Visit_the_Reptile_Radio_Homepage

or click my sig banner!!

----------


## ShawnT

Good stuff....I'll be listening!

----------


## BT41042

> Good stuff....I'll be listening!


I'll be listening too...Dave's gonna have some great info about the proposed ban...Not one you want to miss... :Good Job: 
BT

----------


## Street Killer

thanks for the notice. i've never listened to reptile radio before. how exactly does it work? after i go to the site, then what? i figured there'd be something to click that says "click here to listen" or something like that, but i don't see anything for tonight.

----------


## JASBALLS

> thanks for the notice. i've never listened to reptile radio before. how exactly does it work? after i go to the site, then what? i figured there'd be something to click that says "click here to listen" or something like that, but i don't see anything for tonight.


Oh Crap the hicks got a virgin Tonight!! LOL

----------


## tigerlily

> thanks for the notice. i've never listened to reptile radio before. how exactly does it work? after i go to the site, then what? i figured there'd be something to click that says "click here to listen" or something like that, but i don't see anything for tonight.


You won't see the Click here to Listen link until the show is actually airing.  So in another hour.  

Also when  you do click the link, make sure to click the 'open in another window' option in the new window.  That should help avoid any timing out issues.   :Yes: 

You'll love Reptile Radio.   :Yes:

----------


## Street Killer

> You won't see the Click here to Listen link until the show is actually airing.  So in another hour.  
> 
> Also when  you do click the link, make sure to click the 'open in another window' option in the new window.  That should help avoid any timing out issues.  
> 
> You'll love Reptile Radio.


awesome, thanks. :Good Job:

----------


## tigerlily

You're welcome.  Remember to keep their number handy in case you have a question.   :Wink: 

(347) 215-8611

----------


## Brimstone111888

> awesome, thanks.


Also when it opens in a separate window it will be Windows Media.
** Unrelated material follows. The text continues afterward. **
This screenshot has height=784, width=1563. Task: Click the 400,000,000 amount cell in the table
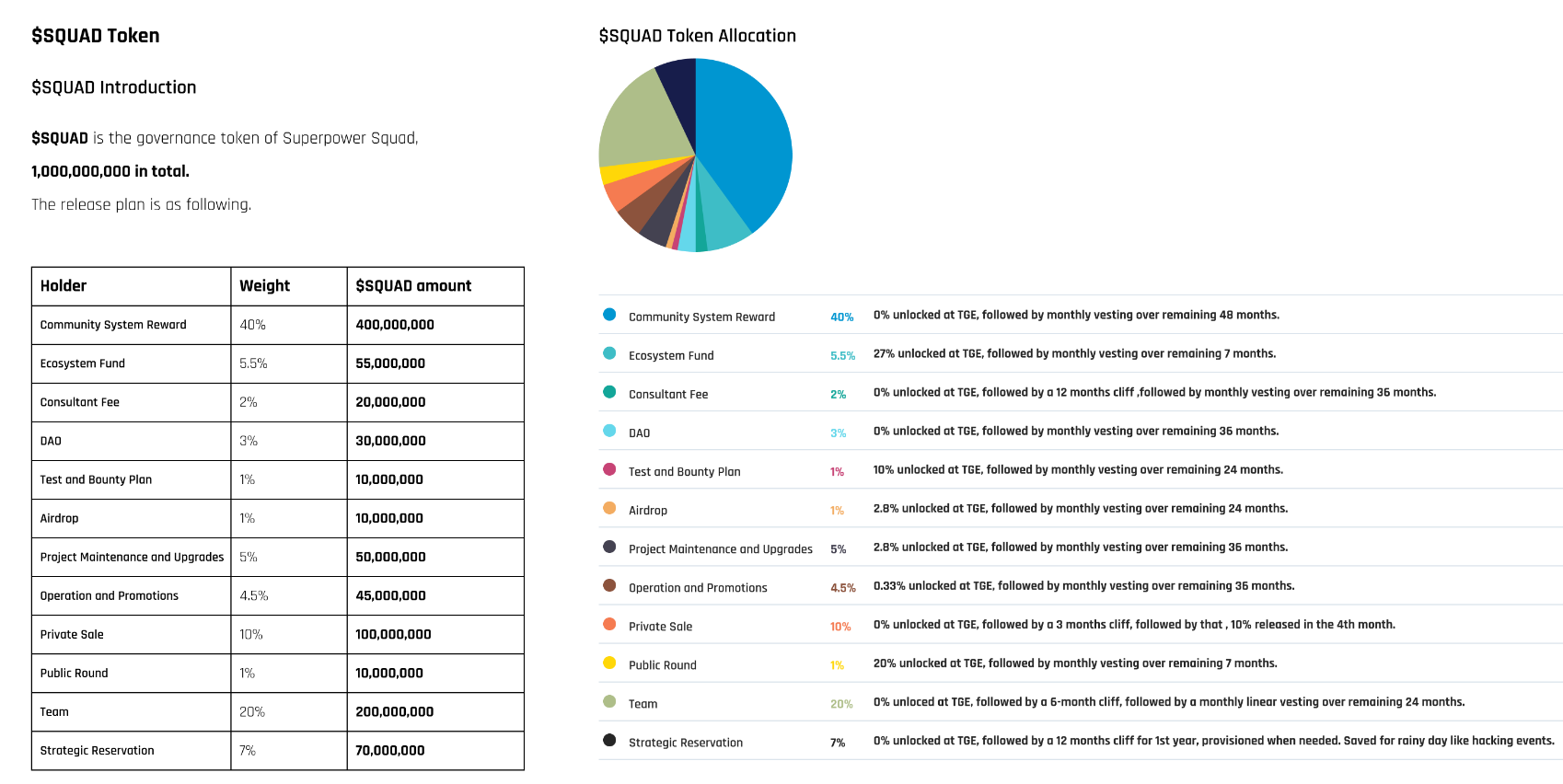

Make sure you have the newest and up to date version.

----------


## Crazydude

Is this the same thing with the chatroom, Or seperate? Just a normal online radio thing? 

Ill probably listen in. 

Thanks

----------


## Brimstone111888

Time to find a new hosting company. Shesh looks like blogtalk always is having difficulties. I can't even imagine how frustrated BT and Larry must be. Hang in there guys! :Smile:

----------


## ShawnT

Just about to say that^

----------


## Street Killer

> Time to find a new hosting company. Shesh looks like blogtalk always is having difficulties. I can't even imagine how frustrated BT and Larry must be. Hang in there guys!


at least we got to hear about the weather...

----------


## Krazy99CL

Its on! lol

----------


## BT41042

Sorry guys...It seems it's something new every week...Yep - Time to look for another hosting site...
BT

----------


## 2kdime

well the time change isnt supposed to be till 2am. and maybe i missed the airing time. but i just missed the whole show. 
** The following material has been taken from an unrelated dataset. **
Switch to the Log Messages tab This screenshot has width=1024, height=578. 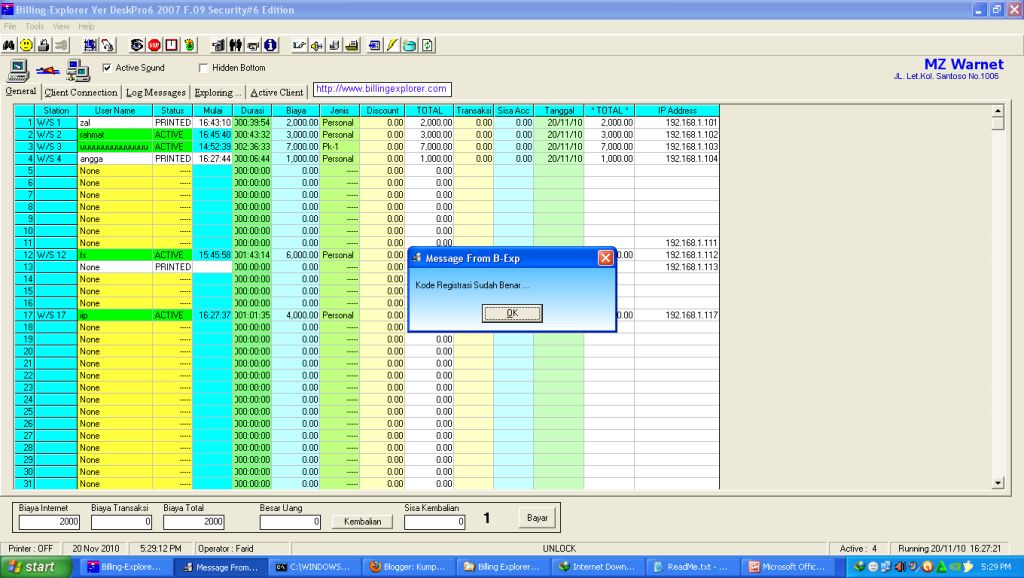(x=156, y=91)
i agree with the dificulties. i opened in a seperate window. and cught 30 seconds or so. and it still jacked up.

----------


## ShawnT

> Sorry guys...It seems it's something new every week...Yep - Time to look for another hosting site...
> BT


I don't know how you and Larry keep it cool...I would let BlogTalk have it

----------


## Royal Morphz

unfortunately i was unable to log on what did dave have to say

----------


## Gloryhound

How long does it take for it to get listed in the archive?

----------


## Larry Suttles

Sorry everyone for the problems with last nights show. Believe me if there were other means for doing the show we would but there just isn't another other site that offers this type of live streaming.

I'm so frustrated near the point of depression  :Sad: 

As of this moment we are going to try and just push everybody back a week and have Dave back on next week.

Sorry again
larry

----------


## ADEE

Larry, your doing an awesome thing by offering this live streamline online... I dont think you should have to apologize, I think as with anything in the beginning kinks have to get worked out. Well done for offering the herp world something as valuable as this.  :Good Job:  Thanks for making the effort you have so far, you've done an awesome job thus far! I cant wait until we can hear it live without interruptions. In the mean time we can listen to past shows  :Very Happy:  I hope we can hear what the latest update is on the ban! Thats what I want to know about lol

----------


## MarkS

> Sorry guys...It seems it's something new every week...Yep - Time to look for another hosting site...
> BT


I was looking around the internet and stumbled across this site.  Would this have what you're looking for???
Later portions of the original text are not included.